Thanks to Laura Czerniewicz for pointing me to this excellent video discussion by Oxford's David White:
This isn't really a full-on replacement of Prensky's concept of digital natives (which is unfortunate, since I agree Prensky tends to be reduced to "old people just don't understand this stuff"), but I think it's a useful formulation of the divide between people who get value out of social networks and those that don't. The short version for those of you who don't have time to watch the video (although it is well worth your 15 minutes) is that digital residents see the web as a social space while digital visitors see it as a collection of tools. This has pretty profound implications for the differences between whether and how these two groups use particular technologies.
One of the more important points that David makes, in my view, is the link between your decision to be either a resident or a visitor and your ideology of education.
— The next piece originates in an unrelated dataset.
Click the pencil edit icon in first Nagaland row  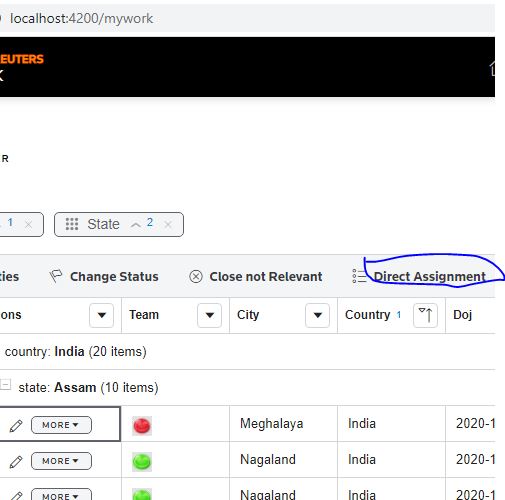(x=16, y=461)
If you believe that education is private affair between you, your books, and your professor, then you're not likely to see the value of Facebook, Twitter, Elgg, or some other social networking platform in furthering your education. This actually links to another of David's posts, "Does the Technology Matter," in which he highlights two camps of instructional technologists: one that argues the technology should be transformational and the other that argues the technology should be invisible. It seems to me there's a reason why there's a high degree of overlap between people who are attracted to social networking, PLE's and the like, and people who are interested in supplanting traditional pedagogies and institutions with more self-directed networked learning. Most people who fit David's definition of a digital resident can probably remember their conversion experiences. For me, I had to be hit over the head several times. I used to think that blogging, Twitter, and Facebook were all idiotic, narcissistic wastes of time. (Well, OK, I still think Facebook is a kinda stupid.) In each case, I had a conversion experience in which I came to realize how the utility of the tool is not so much in what it enables me to do but in how it changes the way I want to be. I learned new behaviors and habits that I found to be productive and fulfilling. I learned to ask questions that I probably wouldn't have asked otherwise, to reach out to more people more often for help, and to rely much more on the intelligence of my friends and colleagues to help me on my intellectual (and social) journey. These changes are intimately related to the ways in which we learn. I think it's no surprise that people who are digital residents also tend to see technology as a catalyst of educational reform.